The atmosphere of fear and the rootin’ tootin’ frontier attitude of the heroines make for a pleasant enough couple of hours. But Haddonfield, the little town where both Halloweens are set, is–thank God–not a place any of us actually have to live. In the real world, being a “good guy with a gun” isn’t as morally clear or as emotionally satisfying as the movies make it seem. And raising our children and governing our nation in an atmosphere of terror is corrosive to both mental health and democracy.

So let’s all enjoy a few scares in this season of horror films and ghost stories. But when we vote, let’s make sure we’re living in reality, not fantasy.

Is Roe v. Wade our Dred Scott?

Earlier this week I wondered if there were a central axis to the cold Civil War we have in America. In the years leading up to the actual Civil War, all public debate revolved around the question of slavery. You couldn’t fully participate in the world beyond your door without calling yourself either abolitionist or pro-slavery.

When the Supreme Court, lead by the pro-slavery Chief Justice Roger B. Tawney, ruled in Dred Scott in 1857 that black people “had no rights which the white man was bound to respect,” the country was torn in half. Instead of settling the question of slavery, as Tawney intended, we moved closer to war. In response, Republicans in Congress added another justice to tip the Supreme Court in favor of abolition.

In an editorial for the Post (which was summarized in The Week), Michael Barone posits that Roe v. Wade is the hidden fault line in our current politics. Barone’s editorial isn’t about the rightness or wrongness of abortion, but about the way that the issue has shaped electoral politics for 30 years, putting both Republicans and Democrats on ideological islands, unable to find common ground on anything, even when their beliefs or expediency in serving the public good might dictate it.

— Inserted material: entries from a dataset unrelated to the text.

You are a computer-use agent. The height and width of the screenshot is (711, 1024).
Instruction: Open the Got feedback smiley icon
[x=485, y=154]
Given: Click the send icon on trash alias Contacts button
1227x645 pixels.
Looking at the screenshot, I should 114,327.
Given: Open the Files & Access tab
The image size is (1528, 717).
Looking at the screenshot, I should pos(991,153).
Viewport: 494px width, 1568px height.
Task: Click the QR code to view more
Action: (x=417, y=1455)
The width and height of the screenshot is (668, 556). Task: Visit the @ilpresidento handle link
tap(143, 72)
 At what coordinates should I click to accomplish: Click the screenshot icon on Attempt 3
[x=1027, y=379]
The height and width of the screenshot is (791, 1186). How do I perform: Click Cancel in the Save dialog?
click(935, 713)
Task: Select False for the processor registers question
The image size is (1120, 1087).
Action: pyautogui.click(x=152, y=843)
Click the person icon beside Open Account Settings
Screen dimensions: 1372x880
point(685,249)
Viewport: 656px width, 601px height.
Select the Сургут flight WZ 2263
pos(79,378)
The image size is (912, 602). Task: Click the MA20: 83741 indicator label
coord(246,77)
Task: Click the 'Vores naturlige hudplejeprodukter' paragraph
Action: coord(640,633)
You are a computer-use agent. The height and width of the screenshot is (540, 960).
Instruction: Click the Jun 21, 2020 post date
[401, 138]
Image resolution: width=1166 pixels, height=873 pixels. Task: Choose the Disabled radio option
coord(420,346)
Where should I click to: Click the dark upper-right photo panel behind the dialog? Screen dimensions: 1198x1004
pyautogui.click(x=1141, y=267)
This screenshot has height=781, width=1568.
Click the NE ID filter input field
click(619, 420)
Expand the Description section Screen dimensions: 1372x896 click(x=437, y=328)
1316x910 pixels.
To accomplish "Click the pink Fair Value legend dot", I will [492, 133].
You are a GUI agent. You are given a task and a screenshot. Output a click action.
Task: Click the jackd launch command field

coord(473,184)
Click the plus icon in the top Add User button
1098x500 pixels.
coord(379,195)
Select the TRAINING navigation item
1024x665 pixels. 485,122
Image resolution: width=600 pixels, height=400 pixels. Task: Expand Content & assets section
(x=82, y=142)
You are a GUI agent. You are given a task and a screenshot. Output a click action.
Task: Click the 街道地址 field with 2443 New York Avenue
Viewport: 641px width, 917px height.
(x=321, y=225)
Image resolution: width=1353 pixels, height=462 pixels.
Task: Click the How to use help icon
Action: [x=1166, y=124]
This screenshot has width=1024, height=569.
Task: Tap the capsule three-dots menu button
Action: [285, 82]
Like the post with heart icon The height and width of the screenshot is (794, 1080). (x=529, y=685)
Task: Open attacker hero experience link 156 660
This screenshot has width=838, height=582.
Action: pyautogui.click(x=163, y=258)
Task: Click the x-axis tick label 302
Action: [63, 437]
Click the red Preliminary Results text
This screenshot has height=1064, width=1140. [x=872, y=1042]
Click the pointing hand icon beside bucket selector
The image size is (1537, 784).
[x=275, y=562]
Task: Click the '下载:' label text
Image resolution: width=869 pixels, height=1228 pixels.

Is the abortion debate the source of the vast reserves of emotional energy that have been heaped on the Kavanaugh Affair by both sides?

Even if you believe that Kavanaugh’s offenses or the shadow of doubt cast on him render him unfit for the Supreme Court, or if you believe that his confirmation is a deliberate punishment of feminists by reactionaries, it is still worth considering how the abortion debate has invisibly fueled this controversy. It is like the sleeping dragon buried beneath the castle of contemporary politics. We don’t talk about it. We don’t dig it up. But we can feel its heat.

What do you think is the central axis of our politics?

P.S. – I almost didn’t post this, for fear of being misunderstood. Let me be clear: I am *not* calling for a repeal of Roe v. Wade. I am *not making a moral correlation between the wrongness of Dred Scott and the rightness or wrongness of Roe v. Wade. I am making a historical analogy that I hope will help us solve something that puzzles me about our politics, i.e. the source of the hatred and the co-existing unrealities that I see fueling it daily.